YOUR TASK: Rewrite the material below, replacing every occurrence of "Toronto" with "Ottawa" and leaving everything else unchanged.

SOURCE RECORDS:
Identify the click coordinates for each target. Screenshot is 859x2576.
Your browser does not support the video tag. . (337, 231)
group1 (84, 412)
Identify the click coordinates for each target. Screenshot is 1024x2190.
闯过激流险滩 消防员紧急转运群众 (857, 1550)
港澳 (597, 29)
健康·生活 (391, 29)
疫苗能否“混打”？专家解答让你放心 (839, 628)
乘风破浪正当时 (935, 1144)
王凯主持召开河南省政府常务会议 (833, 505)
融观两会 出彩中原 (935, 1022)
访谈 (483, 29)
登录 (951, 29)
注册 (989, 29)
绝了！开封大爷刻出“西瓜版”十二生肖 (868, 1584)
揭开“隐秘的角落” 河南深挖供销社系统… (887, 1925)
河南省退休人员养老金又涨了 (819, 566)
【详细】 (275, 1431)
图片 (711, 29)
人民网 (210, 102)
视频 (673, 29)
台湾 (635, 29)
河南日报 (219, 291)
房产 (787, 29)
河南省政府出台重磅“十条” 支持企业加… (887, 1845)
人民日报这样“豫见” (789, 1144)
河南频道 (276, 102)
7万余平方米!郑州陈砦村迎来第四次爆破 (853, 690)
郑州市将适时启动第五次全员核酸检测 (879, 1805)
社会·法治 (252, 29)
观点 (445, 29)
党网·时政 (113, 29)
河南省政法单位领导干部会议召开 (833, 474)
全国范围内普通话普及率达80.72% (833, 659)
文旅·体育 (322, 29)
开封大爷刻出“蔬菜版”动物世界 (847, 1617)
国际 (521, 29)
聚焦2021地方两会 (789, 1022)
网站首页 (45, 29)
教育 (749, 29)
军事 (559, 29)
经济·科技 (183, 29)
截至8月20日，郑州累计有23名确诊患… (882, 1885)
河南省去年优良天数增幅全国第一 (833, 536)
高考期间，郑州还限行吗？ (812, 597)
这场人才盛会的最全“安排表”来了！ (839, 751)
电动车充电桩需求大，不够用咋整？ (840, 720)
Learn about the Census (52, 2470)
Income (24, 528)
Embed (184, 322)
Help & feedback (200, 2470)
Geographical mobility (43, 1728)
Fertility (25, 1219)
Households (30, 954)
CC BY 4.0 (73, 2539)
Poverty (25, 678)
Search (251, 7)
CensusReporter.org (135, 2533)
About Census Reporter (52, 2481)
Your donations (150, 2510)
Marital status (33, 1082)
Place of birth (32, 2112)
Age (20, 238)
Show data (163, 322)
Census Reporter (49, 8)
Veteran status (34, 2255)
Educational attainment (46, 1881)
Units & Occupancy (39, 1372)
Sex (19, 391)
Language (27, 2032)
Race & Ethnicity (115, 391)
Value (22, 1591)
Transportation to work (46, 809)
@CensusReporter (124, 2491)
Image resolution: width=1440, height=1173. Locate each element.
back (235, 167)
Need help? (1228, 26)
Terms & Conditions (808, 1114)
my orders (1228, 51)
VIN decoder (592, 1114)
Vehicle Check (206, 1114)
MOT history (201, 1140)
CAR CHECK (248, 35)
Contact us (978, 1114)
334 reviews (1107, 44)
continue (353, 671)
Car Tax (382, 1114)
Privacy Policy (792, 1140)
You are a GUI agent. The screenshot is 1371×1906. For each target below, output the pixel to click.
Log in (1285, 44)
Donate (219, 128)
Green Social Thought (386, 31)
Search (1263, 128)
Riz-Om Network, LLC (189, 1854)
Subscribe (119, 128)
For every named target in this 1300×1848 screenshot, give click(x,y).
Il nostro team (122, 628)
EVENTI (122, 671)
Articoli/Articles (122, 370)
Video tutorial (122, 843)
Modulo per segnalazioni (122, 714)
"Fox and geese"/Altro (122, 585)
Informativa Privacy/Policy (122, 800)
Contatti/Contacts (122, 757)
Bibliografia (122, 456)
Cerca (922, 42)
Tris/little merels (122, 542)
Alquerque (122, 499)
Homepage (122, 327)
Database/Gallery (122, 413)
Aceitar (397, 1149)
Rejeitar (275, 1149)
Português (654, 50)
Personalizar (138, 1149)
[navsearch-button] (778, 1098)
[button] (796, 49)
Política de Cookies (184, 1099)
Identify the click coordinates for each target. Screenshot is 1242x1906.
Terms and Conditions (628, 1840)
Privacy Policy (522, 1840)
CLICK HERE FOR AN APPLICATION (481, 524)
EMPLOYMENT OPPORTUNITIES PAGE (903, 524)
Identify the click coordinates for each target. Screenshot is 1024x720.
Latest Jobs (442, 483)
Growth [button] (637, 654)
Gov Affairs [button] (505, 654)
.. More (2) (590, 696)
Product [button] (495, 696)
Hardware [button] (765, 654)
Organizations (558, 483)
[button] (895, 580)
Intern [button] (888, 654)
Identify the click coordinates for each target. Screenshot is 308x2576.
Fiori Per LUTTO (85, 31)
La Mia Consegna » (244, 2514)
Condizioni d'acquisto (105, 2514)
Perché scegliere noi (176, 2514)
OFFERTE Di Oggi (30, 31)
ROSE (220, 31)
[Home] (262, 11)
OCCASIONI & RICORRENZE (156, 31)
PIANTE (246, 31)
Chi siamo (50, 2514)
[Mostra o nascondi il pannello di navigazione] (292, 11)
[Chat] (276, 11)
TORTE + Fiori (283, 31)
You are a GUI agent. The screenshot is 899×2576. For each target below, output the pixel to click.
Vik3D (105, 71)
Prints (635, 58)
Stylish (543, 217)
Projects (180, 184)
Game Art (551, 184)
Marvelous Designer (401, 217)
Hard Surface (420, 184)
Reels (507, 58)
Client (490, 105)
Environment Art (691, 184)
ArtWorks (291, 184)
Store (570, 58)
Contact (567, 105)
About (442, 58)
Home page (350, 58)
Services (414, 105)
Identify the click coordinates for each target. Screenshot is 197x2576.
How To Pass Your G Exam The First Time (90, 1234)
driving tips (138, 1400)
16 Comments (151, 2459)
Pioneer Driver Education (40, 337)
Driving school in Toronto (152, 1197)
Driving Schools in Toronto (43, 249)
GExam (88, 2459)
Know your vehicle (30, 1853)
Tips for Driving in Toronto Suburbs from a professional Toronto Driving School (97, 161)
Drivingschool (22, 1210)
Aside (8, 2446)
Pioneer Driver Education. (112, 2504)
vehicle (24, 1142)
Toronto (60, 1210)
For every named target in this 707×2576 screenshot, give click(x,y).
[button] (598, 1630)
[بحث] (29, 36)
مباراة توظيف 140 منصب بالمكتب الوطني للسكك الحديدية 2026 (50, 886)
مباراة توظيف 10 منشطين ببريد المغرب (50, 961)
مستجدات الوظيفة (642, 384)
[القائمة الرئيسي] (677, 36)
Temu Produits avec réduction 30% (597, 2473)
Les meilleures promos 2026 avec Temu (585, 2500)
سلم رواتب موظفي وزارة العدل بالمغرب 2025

SOLUTION TO THE EXERCISE:
Identify the click coordinates for each target. Screenshot is 859x2576.
Your browser does not support the video tag. . (337, 231)
group1 (84, 412)
Identify the click coordinates for each target. Screenshot is 1024x2190.
闯过激流险滩 消防员紧急转运群众 (857, 1550)
港澳 (597, 29)
健康·生活 (391, 29)
疫苗能否“混打”？专家解答让你放心 (839, 628)
乘风破浪正当时 (935, 1144)
王凯主持召开河南省政府常务会议 (833, 505)
融观两会 出彩中原 (935, 1022)
访谈 (483, 29)
登录 (951, 29)
注册 (989, 29)
绝了！开封大爷刻出“西瓜版”十二生肖 (868, 1584)
揭开“隐秘的角落” 河南深挖供销社系统… (887, 1925)
河南省退休人员养老金又涨了 (819, 566)
【详细】 (275, 1431)
图片 (711, 29)
人民网 (210, 102)
视频 (673, 29)
台湾 (635, 29)
河南日报 (219, 291)
房产 (787, 29)
河南省政府出台重磅“十条” 支持企业加… (887, 1845)
人民日报这样“豫见” (789, 1144)
河南频道 (276, 102)
7万余平方米!郑州陈砦村迎来第四次爆破 (853, 690)
郑州市将适时启动第五次全员核酸检测 (879, 1805)
社会·法治 (252, 29)
观点 (445, 29)
党网·时政 (113, 29)
河南省政法单位领导干部会议召开 (833, 474)
全国范围内普通话普及率达80.72% (833, 659)
文旅·体育 (322, 29)
开封大爷刻出“蔬菜版”动物世界 (847, 1617)
国际 (521, 29)
聚焦2021地方两会 (789, 1022)
网站首页 (45, 29)
教育 (749, 29)
军事 (559, 29)
经济·科技 (183, 29)
截至8月20日，郑州累计有23名确诊患… (882, 1885)
河南省去年优良天数增幅全国第一 (833, 536)
高考期间，郑州还限行吗？ (812, 597)
这场人才盛会的最全“安排表”来了！ (839, 751)
电动车充电桩需求大，不够用咋整？ (840, 720)
Learn about the Census (52, 2470)
Income (24, 528)
Embed (184, 322)
Help & feedback (200, 2470)
Geographical mobility (43, 1728)
Fertility (25, 1219)
Households (30, 954)
CC BY 4.0 (73, 2539)
Poverty (25, 678)
Search (251, 7)
CensusReporter.org (135, 2533)
About Census Reporter (52, 2481)
Your donations (150, 2510)
Marital status (33, 1082)
Place of birth (32, 2112)
Age (20, 238)
Show data (163, 322)
Census Reporter (49, 8)
Veteran status (34, 2255)
Educational attainment (46, 1881)
Units & Occupancy (39, 1372)
Sex (19, 391)
Language (27, 2032)
Race & Ethnicity (115, 391)
Value (22, 1591)
Transportation to work (46, 809)
@CensusReporter (124, 2491)
Image resolution: width=1440, height=1173. Locate each element.
back (235, 167)
Need help? (1228, 26)
Terms & Conditions (808, 1114)
my orders (1228, 51)
VIN decoder (592, 1114)
Vehicle Check (206, 1114)
MOT history (201, 1140)
CAR CHECK (248, 35)
Contact us (978, 1114)
334 reviews (1107, 44)
continue (353, 671)
Car Tax (382, 1114)
Privacy Policy (792, 1140)
You are a GUI agent. The screenshot is 1371×1906. For each target below, output the pixel to click.
Log in (1285, 44)
Donate (219, 128)
Green Social Thought (386, 31)
Search (1263, 128)
Riz-Om Network, LLC (189, 1854)
Subscribe (119, 128)
For every named target in this 1300×1848 screenshot, give click(x,y).
Il nostro team (122, 628)
EVENTI (122, 671)
Articoli/Articles (122, 370)
Video tutorial (122, 843)
Modulo per segnalazioni (122, 714)
"Fox and geese"/Altro (122, 585)
Informativa Privacy/Policy (122, 800)
Contatti/Contacts (122, 757)
Bibliografia (122, 456)
Cerca (922, 42)
Tris/little merels (122, 542)
Alquerque (122, 499)
Homepage (122, 327)
Database/Gallery (122, 413)
Aceitar (397, 1149)
Rejeitar (275, 1149)
Português (654, 50)
Personalizar (138, 1149)
[navsearch-button] (778, 1098)
[button] (796, 49)
Política de Cookies (184, 1099)
Identify the click coordinates for each target. Screenshot is 1242x1906.
Terms and Conditions (628, 1840)
Privacy Policy (522, 1840)
CLICK HERE FOR AN APPLICATION (481, 524)
EMPLOYMENT OPPORTUNITIES PAGE (903, 524)
Identify the click coordinates for each target. Screenshot is 1024x720.
Latest Jobs (442, 483)
Growth [button] (637, 654)
Gov Affairs [button] (505, 654)
.. More (2) (590, 696)
Product [button] (495, 696)
Hardware [button] (765, 654)
Organizations (558, 483)
[button] (895, 580)
Intern [button] (888, 654)
Identify the click coordinates for each target. Screenshot is 308x2576.
Fiori Per LUTTO (85, 31)
La Mia Consegna » (244, 2514)
Condizioni d'acquisto (105, 2514)
Perché scegliere noi (176, 2514)
OFFERTE Di Oggi (30, 31)
ROSE (220, 31)
[Home] (262, 11)
OCCASIONI & RICORRENZE (156, 31)
PIANTE (246, 31)
Chi siamo (50, 2514)
[Mostra o nascondi il pannello di navigazione] (292, 11)
[Chat] (276, 11)
TORTE + Fiori (283, 31)
You are a GUI agent. The screenshot is 899×2576. For each target below, output the pixel to click.
Vik3D (105, 71)
Prints (635, 58)
Stylish (543, 217)
Projects (180, 184)
Game Art (551, 184)
Marvelous Designer (401, 217)
Hard Surface (420, 184)
Reels (507, 58)
Client (490, 105)
Environment Art (691, 184)
ArtWorks (291, 184)
Store (570, 58)
Contact (567, 105)
About (442, 58)
Home page (350, 58)
Services (414, 105)
Identify the click coordinates for each target. Screenshot is 197x2576.
How To Pass Your G Exam The First Time (90, 1234)
driving tips (138, 1400)
16 Comments (151, 2459)
Pioneer Driver Education (40, 337)
Driving school in Ottawa (152, 1197)
Driving Schools in Ottawa (43, 249)
GExam (88, 2459)
Know your vehicle (30, 1853)
Tips for Driving in Ottawa Suburbs from a professional Ottawa Driving School (97, 161)
Drivingschool (22, 1210)
Aside (8, 2446)
Pioneer Driver Education. (112, 2504)
vehicle (24, 1142)
Ottawa (60, 1210)
For every named target in this 707×2576 screenshot, give click(x,y).
[button] (598, 1630)
[بحث] (29, 36)
مباراة توظيف 140 منصب بالمكتب الوطني للسكك الحديدية 2026 (50, 886)
مباراة توظيف 10 منشطين ببريد المغرب (50, 961)
مستجدات الوظيفة (642, 384)
[القائمة الرئيسي] (677, 36)
Temu Produits avec réduction 30% (597, 2473)
Les meilleures promos 2026 avec Temu (585, 2500)
سلم رواتب موظفي وزارة العدل بالمغرب 2025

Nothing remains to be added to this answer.